◆ INSTRUÇÕES
- A) Indique se cada afirmação abaixo está de acordo com o trecho sobre Barcelona e o catalão. Responda com sim ou não e cite literalmente as palavras do trecho que decidem a questão.
(i) Viajar para Barcelona era uma delícia para quem narra.
(ii) Carla tinha um apreço particular pelo catalão.
(iii) A pronúncia ouvida no metro parecia muito distante da portuguesa.
- B) Transcreva fielmente, do trecho sobre Barcelona e o catalão, tudo o que vai desde "A portuguesa que" até "Barcelona. Uma delícia.".

◆ TRECHO DO TEXTO
Por esses dias, já eu sofria dum mal raríssimo: a catalanofilia. Uma viagem para Barcelona era, para mim, uma delícia. Encontrar à minha volta tanta coisa escrita em catalão e ouvir, no metro, a pronúncia fechada e tão estranhamente próxima da nossa deixava-me num estado de perigosa embriaguez.

A portuguesa que odiava o catalão

Como sempre acontece em viagens, fiz vários amigos por esses dias, com quem desatei a passear por Barcelona. Uma delícia.

Mas havia um espinho: desse grupo de amigos fazia parte a Carla — que tinha um particular ódio ao catalão!

◆ DADOS FORNECIDOS
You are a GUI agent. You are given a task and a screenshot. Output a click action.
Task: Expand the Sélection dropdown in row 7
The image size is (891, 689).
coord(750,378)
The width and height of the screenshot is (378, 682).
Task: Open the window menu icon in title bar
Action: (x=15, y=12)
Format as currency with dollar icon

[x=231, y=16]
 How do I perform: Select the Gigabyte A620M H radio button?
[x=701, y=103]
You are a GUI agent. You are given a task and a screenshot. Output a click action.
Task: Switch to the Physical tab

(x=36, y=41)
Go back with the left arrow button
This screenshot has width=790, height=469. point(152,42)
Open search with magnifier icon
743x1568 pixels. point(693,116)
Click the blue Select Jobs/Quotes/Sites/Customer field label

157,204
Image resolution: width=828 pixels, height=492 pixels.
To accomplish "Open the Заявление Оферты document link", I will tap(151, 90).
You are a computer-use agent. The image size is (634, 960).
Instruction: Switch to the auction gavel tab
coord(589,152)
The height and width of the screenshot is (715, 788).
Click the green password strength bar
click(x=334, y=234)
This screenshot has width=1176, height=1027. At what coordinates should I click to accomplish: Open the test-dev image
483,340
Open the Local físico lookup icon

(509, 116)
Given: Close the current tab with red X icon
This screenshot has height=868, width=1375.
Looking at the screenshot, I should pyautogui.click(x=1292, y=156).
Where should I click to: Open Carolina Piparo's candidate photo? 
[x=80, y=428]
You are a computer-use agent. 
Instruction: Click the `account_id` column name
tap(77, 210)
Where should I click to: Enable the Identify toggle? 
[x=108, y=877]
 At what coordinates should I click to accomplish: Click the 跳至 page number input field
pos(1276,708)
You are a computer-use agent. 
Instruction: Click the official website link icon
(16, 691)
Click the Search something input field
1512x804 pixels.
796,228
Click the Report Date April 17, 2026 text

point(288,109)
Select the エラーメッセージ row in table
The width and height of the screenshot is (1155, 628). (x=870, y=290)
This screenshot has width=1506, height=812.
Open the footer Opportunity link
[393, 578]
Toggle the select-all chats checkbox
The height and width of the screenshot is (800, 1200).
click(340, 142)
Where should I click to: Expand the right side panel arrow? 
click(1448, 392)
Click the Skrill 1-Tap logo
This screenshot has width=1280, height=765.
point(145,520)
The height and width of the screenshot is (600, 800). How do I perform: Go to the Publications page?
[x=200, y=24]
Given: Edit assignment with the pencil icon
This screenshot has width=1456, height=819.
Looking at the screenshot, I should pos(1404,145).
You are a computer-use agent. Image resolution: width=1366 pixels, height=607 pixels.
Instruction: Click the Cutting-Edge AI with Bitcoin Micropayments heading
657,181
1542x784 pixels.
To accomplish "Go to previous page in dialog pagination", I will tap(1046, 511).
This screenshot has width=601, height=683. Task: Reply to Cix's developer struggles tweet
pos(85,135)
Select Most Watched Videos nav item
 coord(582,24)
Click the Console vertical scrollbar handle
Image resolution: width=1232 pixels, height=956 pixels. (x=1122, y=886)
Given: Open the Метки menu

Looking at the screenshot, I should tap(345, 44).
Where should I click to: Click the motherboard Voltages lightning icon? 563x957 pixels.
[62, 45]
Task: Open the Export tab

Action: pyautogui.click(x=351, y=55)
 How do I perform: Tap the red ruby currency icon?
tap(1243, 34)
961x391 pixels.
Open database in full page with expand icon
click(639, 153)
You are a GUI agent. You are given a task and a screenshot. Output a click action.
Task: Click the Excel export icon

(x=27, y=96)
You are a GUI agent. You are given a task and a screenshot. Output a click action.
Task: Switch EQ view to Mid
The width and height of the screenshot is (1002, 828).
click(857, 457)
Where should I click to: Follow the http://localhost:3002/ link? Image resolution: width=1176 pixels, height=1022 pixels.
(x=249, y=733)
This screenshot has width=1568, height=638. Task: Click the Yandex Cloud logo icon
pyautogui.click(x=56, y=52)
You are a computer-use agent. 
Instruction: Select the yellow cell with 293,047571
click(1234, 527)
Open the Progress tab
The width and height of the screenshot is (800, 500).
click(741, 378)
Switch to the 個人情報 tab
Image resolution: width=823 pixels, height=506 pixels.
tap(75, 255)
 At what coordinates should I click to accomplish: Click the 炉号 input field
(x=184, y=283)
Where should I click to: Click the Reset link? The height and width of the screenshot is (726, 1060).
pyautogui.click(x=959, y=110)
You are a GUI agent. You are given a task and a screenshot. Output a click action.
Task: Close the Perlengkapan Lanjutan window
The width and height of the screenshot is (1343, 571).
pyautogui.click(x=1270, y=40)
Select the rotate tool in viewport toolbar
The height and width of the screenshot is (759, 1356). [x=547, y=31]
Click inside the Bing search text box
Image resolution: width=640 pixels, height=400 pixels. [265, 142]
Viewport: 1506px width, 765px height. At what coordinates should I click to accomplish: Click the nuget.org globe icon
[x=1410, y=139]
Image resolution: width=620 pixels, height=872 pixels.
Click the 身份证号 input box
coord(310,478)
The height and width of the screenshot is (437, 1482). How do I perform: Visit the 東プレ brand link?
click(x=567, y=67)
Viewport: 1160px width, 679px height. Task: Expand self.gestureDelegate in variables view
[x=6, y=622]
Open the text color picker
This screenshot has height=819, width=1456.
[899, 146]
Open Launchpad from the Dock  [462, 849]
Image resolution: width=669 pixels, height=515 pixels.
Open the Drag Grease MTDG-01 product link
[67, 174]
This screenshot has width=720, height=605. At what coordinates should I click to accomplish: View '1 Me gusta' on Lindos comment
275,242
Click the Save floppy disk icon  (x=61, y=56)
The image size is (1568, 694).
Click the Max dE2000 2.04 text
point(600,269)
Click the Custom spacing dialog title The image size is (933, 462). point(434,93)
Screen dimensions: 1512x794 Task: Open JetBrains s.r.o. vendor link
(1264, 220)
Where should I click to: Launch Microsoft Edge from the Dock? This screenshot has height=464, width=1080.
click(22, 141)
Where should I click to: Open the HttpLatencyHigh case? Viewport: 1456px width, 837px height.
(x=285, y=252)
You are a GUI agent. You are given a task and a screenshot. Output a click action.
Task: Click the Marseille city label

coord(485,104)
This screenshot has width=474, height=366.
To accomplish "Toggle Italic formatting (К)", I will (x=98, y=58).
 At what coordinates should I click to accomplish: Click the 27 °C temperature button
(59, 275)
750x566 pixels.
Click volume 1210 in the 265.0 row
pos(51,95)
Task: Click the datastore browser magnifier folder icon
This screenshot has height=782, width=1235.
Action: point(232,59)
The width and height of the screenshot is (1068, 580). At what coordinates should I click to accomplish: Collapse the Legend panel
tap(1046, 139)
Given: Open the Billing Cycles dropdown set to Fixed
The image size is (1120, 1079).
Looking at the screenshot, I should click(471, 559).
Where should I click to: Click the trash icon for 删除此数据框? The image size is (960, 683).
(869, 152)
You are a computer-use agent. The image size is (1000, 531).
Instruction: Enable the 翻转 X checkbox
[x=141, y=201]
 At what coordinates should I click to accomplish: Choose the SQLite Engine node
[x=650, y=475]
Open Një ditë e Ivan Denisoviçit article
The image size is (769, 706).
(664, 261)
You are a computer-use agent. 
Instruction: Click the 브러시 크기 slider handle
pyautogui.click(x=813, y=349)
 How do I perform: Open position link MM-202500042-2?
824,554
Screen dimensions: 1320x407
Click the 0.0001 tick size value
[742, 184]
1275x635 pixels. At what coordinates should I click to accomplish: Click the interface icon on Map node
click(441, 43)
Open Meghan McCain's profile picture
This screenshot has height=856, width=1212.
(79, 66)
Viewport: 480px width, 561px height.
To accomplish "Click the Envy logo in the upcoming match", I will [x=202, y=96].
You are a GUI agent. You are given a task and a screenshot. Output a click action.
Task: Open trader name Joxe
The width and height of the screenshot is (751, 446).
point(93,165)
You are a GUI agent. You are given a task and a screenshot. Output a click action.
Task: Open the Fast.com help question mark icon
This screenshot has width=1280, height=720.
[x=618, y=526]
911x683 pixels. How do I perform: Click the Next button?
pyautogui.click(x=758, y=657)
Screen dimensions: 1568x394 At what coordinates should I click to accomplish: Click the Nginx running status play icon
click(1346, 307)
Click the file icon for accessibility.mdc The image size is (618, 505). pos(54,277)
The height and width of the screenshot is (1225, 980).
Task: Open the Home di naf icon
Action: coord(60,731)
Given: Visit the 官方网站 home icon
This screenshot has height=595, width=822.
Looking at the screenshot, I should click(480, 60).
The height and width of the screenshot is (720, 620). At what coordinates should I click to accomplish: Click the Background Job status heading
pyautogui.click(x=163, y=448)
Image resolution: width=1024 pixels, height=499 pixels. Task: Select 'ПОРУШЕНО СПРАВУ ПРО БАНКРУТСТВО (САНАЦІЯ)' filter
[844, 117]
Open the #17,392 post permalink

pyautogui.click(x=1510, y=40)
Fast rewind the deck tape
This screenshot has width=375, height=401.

◆ RESPOSTAS POR TAREFA
- A)
(i) Sim: "Uma viagem para Barcelona era, para mim, uma delícia."
(ii) Não: "que tinha um particular ódio ao catalão!"
(iii) Não: "a pronúncia fechada e tão estranhamente próxima da nossa"

- B)
A portuguesa que odiava o catalão

Como sempre acontece em viagens, fiz vários amigos por esses dias, com quem desatei a passear por Barcelona. Uma delícia.